*TASK OBJECTIVE*: Give back the listing underneath, unchanged and complete.

*DATA*:
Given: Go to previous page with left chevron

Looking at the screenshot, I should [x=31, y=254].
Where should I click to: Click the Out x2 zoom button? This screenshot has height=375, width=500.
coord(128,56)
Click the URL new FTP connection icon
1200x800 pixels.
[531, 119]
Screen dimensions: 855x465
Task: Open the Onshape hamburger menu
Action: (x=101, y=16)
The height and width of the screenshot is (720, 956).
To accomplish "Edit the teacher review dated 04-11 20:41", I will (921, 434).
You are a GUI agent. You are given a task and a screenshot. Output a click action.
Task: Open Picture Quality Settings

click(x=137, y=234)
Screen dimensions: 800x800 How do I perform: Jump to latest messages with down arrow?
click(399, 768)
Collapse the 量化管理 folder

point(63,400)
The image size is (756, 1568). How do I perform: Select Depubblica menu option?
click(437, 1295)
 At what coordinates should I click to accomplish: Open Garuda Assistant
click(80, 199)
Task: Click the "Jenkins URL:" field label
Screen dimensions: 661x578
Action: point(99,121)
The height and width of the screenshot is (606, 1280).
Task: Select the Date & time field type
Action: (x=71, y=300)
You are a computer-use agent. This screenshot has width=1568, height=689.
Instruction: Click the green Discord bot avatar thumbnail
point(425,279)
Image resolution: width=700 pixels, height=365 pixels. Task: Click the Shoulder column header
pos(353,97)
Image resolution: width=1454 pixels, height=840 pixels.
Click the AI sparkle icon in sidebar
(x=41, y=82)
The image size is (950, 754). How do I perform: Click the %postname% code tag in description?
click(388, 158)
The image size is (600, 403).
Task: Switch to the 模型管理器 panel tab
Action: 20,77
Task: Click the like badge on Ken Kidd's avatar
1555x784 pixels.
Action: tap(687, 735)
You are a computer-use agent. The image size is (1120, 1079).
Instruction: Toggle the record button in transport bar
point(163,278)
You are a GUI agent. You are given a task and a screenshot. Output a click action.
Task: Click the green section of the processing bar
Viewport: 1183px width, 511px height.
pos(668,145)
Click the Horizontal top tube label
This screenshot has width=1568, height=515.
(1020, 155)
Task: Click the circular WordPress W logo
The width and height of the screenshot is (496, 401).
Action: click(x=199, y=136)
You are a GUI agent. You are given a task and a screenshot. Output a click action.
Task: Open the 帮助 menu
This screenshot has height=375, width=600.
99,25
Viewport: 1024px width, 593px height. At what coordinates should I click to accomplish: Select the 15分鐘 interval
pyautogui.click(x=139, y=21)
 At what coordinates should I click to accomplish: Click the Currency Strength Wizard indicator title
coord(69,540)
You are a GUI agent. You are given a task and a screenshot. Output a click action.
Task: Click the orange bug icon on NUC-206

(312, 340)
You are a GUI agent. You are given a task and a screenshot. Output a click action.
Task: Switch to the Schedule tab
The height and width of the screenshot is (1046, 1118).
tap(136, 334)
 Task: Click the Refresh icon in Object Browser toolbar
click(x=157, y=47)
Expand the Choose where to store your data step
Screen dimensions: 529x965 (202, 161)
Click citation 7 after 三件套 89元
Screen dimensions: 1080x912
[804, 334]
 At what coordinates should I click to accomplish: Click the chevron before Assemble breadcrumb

*WRITTEN SOLUTION*:
Given: Go to previous page with left chevron

Looking at the screenshot, I should [x=31, y=254].
Where should I click to: Click the Out x2 zoom button? This screenshot has height=375, width=500.
coord(128,56)
Click the URL new FTP connection icon
1200x800 pixels.
[531, 119]
Screen dimensions: 855x465
Task: Open the Onshape hamburger menu
Action: (x=101, y=16)
The height and width of the screenshot is (720, 956).
To accomplish "Edit the teacher review dated 04-11 20:41", I will (921, 434).
You are a GUI agent. You are given a task and a screenshot. Output a click action.
Task: Open Picture Quality Settings

click(x=137, y=234)
Screen dimensions: 800x800 How do I perform: Jump to latest messages with down arrow?
click(399, 768)
Collapse the 量化管理 folder

point(63,400)
The image size is (756, 1568). How do I perform: Select Depubblica menu option?
click(437, 1295)
 At what coordinates should I click to accomplish: Open Garuda Assistant
click(80, 199)
Task: Click the "Jenkins URL:" field label
Screen dimensions: 661x578
Action: point(99,121)
The height and width of the screenshot is (606, 1280).
Task: Select the Date & time field type
Action: (x=71, y=300)
You are a computer-use agent. This screenshot has width=1568, height=689.
Instruction: Click the green Discord bot avatar thumbnail
point(425,279)
Image resolution: width=700 pixels, height=365 pixels. Task: Click the Shoulder column header
pos(353,97)
Image resolution: width=1454 pixels, height=840 pixels.
Click the AI sparkle icon in sidebar
(x=41, y=82)
The image size is (950, 754). How do I perform: Click the %postname% code tag in description?
click(388, 158)
The image size is (600, 403).
Task: Switch to the 模型管理器 panel tab
Action: 20,77
Task: Click the like badge on Ken Kidd's avatar
1555x784 pixels.
Action: tap(687, 735)
You are a computer-use agent. The image size is (1120, 1079).
Instruction: Toggle the record button in transport bar
point(163,278)
You are a GUI agent. You are given a task and a screenshot. Output a click action.
Task: Click the green section of the processing bar
Viewport: 1183px width, 511px height.
pos(668,145)
Click the Horizontal top tube label
This screenshot has width=1568, height=515.
(1020, 155)
Task: Click the circular WordPress W logo
The width and height of the screenshot is (496, 401).
Action: click(x=199, y=136)
You are a GUI agent. You are given a task and a screenshot. Output a click action.
Task: Open the 帮助 menu
This screenshot has height=375, width=600.
99,25
Viewport: 1024px width, 593px height. At what coordinates should I click to accomplish: Select the 15分鐘 interval
pyautogui.click(x=139, y=21)
 At what coordinates should I click to accomplish: Click the Currency Strength Wizard indicator title
coord(69,540)
You are a GUI agent. You are given a task and a screenshot. Output a click action.
Task: Click the orange bug icon on NUC-206

(312, 340)
You are a GUI agent. You are given a task and a screenshot. Output a click action.
Task: Switch to the Schedule tab
The height and width of the screenshot is (1046, 1118).
tap(136, 334)
 Task: Click the Refresh icon in Object Browser toolbar
click(x=157, y=47)
Expand the Choose where to store your data step
Screen dimensions: 529x965 (202, 161)
Click citation 7 after 三件套 89元
Screen dimensions: 1080x912
[804, 334]
 At what coordinates should I click to accomplish: Click the chevron before Assemble breadcrumb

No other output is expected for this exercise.